Material provided:
◆ ◆ ◆ ◆ ◆

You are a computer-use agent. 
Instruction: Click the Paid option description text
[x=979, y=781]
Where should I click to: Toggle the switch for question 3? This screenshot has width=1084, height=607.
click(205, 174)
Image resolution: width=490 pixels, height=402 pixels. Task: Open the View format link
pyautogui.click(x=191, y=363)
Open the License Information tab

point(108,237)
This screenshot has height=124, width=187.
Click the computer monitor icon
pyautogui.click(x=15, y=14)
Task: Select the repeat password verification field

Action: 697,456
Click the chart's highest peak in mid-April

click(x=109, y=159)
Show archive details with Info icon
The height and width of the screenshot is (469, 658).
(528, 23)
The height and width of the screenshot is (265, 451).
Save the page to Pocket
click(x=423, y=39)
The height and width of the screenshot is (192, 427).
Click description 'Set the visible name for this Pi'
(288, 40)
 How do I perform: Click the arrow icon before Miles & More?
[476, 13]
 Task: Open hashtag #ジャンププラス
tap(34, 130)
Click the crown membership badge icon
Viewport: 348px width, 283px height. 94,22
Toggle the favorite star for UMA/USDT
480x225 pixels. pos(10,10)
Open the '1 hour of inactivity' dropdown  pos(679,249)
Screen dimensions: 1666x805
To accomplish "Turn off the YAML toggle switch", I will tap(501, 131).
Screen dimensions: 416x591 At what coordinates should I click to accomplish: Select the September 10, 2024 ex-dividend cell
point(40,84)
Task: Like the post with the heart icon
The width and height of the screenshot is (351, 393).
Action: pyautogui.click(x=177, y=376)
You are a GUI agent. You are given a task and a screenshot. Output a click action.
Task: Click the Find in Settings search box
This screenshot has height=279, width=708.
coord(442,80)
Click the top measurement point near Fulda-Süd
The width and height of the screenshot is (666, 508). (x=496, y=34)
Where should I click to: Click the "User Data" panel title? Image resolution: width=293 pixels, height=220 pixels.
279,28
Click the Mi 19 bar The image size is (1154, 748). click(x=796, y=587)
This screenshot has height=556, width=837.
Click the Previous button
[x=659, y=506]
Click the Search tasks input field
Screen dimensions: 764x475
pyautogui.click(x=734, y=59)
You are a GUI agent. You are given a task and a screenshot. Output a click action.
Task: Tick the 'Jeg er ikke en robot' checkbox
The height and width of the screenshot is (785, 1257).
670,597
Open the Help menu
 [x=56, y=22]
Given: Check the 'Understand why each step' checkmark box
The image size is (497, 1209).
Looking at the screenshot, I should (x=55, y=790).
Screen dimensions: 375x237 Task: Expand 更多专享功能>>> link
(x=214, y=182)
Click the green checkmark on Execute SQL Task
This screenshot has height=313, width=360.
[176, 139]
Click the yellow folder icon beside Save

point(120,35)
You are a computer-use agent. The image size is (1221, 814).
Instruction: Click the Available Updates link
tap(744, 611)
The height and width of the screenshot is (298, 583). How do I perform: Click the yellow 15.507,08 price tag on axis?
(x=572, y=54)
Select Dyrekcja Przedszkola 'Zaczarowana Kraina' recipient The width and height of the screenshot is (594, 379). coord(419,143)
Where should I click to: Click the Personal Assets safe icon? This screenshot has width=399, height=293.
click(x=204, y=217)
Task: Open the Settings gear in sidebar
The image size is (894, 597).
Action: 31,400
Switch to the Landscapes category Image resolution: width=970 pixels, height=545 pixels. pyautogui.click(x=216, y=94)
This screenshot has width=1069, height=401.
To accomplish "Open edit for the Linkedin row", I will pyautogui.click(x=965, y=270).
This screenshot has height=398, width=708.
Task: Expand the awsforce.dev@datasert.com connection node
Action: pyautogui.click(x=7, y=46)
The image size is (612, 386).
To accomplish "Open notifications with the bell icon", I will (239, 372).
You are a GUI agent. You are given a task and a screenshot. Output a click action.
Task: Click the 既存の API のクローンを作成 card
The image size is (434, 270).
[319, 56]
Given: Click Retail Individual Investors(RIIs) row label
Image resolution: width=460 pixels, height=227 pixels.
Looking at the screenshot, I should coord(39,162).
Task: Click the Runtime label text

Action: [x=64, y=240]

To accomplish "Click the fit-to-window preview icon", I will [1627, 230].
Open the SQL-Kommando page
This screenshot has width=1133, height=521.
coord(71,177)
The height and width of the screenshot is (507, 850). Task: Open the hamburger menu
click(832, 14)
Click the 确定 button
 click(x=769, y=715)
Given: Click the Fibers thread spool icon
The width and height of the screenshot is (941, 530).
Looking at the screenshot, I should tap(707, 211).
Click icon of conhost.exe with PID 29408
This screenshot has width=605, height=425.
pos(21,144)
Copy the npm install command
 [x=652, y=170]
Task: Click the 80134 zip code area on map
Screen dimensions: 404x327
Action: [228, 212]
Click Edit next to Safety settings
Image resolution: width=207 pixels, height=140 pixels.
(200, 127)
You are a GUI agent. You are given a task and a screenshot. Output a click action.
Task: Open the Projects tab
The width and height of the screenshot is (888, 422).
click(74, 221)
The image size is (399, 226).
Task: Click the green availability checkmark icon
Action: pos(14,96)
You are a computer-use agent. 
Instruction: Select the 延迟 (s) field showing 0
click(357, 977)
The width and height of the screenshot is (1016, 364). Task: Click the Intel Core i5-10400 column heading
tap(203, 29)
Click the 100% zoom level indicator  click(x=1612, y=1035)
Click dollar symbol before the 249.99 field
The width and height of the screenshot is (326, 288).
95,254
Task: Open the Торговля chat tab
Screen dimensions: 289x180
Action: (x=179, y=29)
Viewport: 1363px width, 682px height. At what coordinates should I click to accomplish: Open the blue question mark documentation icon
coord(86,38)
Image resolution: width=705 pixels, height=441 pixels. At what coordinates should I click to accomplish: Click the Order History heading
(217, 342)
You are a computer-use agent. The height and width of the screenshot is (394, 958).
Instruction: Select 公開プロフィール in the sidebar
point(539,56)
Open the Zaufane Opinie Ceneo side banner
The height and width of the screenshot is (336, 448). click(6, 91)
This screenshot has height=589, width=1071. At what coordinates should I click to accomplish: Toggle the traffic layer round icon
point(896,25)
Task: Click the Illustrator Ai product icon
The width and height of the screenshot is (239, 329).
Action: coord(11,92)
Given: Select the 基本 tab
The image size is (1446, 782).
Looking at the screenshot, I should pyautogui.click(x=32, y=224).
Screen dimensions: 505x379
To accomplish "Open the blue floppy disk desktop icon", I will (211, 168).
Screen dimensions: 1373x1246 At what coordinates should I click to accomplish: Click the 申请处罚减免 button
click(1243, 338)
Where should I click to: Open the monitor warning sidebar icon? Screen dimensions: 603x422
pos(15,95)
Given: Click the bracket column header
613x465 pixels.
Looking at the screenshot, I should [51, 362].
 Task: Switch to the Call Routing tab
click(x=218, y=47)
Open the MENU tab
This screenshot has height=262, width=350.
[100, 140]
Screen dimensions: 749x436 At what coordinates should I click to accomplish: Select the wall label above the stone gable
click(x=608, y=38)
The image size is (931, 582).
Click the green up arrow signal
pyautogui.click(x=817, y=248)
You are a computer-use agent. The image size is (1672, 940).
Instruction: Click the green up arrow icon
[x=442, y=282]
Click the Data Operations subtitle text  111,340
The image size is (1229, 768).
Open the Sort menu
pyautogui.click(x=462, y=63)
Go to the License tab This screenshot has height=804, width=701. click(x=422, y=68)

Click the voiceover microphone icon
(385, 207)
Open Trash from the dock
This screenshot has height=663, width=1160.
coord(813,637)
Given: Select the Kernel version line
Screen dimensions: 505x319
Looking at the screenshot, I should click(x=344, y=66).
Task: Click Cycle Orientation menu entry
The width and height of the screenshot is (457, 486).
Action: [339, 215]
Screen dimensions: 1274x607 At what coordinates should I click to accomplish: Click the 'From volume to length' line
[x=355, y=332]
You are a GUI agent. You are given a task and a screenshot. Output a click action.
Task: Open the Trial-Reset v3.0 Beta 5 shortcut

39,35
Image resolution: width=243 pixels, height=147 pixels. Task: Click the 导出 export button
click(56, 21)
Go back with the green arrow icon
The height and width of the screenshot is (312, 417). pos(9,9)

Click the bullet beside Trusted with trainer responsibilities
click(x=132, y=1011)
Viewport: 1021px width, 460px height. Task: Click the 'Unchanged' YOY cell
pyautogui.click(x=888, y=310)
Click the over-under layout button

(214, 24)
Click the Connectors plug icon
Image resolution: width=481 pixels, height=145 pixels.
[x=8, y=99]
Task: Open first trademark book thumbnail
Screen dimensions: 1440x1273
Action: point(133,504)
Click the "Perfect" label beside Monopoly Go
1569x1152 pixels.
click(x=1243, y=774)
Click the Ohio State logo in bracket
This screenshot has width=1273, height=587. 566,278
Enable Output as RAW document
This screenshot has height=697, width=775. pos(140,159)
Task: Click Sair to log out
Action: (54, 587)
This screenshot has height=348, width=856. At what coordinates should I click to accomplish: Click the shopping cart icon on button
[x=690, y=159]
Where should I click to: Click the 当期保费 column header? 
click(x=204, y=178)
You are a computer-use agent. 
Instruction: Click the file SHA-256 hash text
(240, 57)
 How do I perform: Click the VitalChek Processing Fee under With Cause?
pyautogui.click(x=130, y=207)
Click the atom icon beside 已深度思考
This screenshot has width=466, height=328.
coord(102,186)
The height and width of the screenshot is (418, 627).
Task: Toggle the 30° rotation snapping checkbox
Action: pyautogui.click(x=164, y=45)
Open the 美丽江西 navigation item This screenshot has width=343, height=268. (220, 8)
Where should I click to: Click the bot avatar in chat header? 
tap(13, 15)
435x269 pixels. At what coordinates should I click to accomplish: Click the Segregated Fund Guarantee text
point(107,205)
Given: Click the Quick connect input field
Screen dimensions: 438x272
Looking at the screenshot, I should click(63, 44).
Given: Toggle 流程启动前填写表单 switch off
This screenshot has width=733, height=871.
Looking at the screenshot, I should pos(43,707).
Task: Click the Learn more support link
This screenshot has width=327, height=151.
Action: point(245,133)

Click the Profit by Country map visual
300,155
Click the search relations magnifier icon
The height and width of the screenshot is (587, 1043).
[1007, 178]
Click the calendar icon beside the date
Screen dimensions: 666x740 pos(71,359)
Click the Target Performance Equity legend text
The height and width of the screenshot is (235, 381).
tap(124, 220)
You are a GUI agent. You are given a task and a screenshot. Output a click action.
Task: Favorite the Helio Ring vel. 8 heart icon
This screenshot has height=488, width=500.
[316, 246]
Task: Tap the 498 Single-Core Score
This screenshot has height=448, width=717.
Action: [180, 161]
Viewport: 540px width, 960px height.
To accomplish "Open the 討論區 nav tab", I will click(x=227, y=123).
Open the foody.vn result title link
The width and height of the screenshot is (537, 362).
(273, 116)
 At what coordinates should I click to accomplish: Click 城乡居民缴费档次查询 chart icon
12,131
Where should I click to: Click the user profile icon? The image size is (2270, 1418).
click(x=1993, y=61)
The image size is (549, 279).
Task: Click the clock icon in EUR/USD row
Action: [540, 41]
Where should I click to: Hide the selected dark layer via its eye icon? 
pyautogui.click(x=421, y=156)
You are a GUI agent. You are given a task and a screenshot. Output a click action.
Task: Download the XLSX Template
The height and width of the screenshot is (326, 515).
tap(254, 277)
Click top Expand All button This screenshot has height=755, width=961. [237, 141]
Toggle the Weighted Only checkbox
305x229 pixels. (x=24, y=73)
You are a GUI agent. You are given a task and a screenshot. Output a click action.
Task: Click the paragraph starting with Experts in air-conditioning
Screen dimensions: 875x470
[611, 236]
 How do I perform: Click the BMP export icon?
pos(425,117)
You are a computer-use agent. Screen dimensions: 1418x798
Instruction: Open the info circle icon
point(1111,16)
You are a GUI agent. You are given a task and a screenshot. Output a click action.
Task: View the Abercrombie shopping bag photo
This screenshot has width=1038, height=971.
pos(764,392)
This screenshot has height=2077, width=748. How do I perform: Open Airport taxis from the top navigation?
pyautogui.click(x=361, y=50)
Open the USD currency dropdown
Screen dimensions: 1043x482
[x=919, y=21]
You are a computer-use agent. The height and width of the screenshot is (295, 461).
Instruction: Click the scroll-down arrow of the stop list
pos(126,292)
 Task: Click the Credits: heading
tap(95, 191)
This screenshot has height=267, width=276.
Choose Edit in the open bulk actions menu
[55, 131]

◆ ◆ ◆ ◆ ◆

Exercise directions: Convert the lines from the one containing "Screen dimensions: 1373x1246" to the one containing "Looking at the screenshot, I should click(x=344, y=66)." into a Markdown table with the columns Index and Entry, numbering each line and leaving out blank ones.

Final result:
| Index | Entry |
|---|---|
| 1 | Screen dimensions: 1373x1246 At what coordinates should I click to accomplish: Click the 申请处罚减免 button |
| 2 | click(1243, 338) |
| 3 | Where should I click to: Open the monitor warning sidebar icon? Screen dimensions: 603x422 |
| 4 | pos(15,95) |
| 5 | Given: Click the bracket column header |
| 6 | 613x465 pixels. |
| 7 | Looking at the screenshot, I should [51, 362]. |
| 8 |  Task: Switch to the Call Routing tab |
| 9 | click(x=218, y=47) |
| 10 | Open the MENU tab |
| 11 | This screenshot has height=262, width=350. |
| 12 | [100, 140] |
| 13 | Screen dimensions: 749x436 At what coordinates should I click to accomplish: Select the wall label above the stone gable |
| 14 | click(x=608, y=38) |
| 15 | The image size is (931, 582). |
| 16 | Click the green up arrow signal |
| 17 | pyautogui.click(x=817, y=248) |
| 18 | You are a computer-use agent. The image size is (1672, 940). |
| 19 | Instruction: Click the green up arrow icon |
| 20 | [x=442, y=282] |
| 21 | Click the Data Operations subtitle text  111,340 |
| 22 | The image size is (1229, 768). |
| 23 | Open the Sort menu |
| 24 | pyautogui.click(x=462, y=63) |
| 25 | Go to the License tab This screenshot has height=804, width=701. click(x=422, y=68) |
| 26 | Click the voiceover microphone icon |
| 27 | (385, 207) |
| 28 | Open Trash from the dock |
| 29 | This screenshot has height=663, width=1160. |
| 30 | coord(813,637) |
| 31 | Given: Select the Kernel version line |
| 32 | Screen dimensions: 505x319 |
| 33 | Looking at the screenshot, I should click(x=344, y=66). |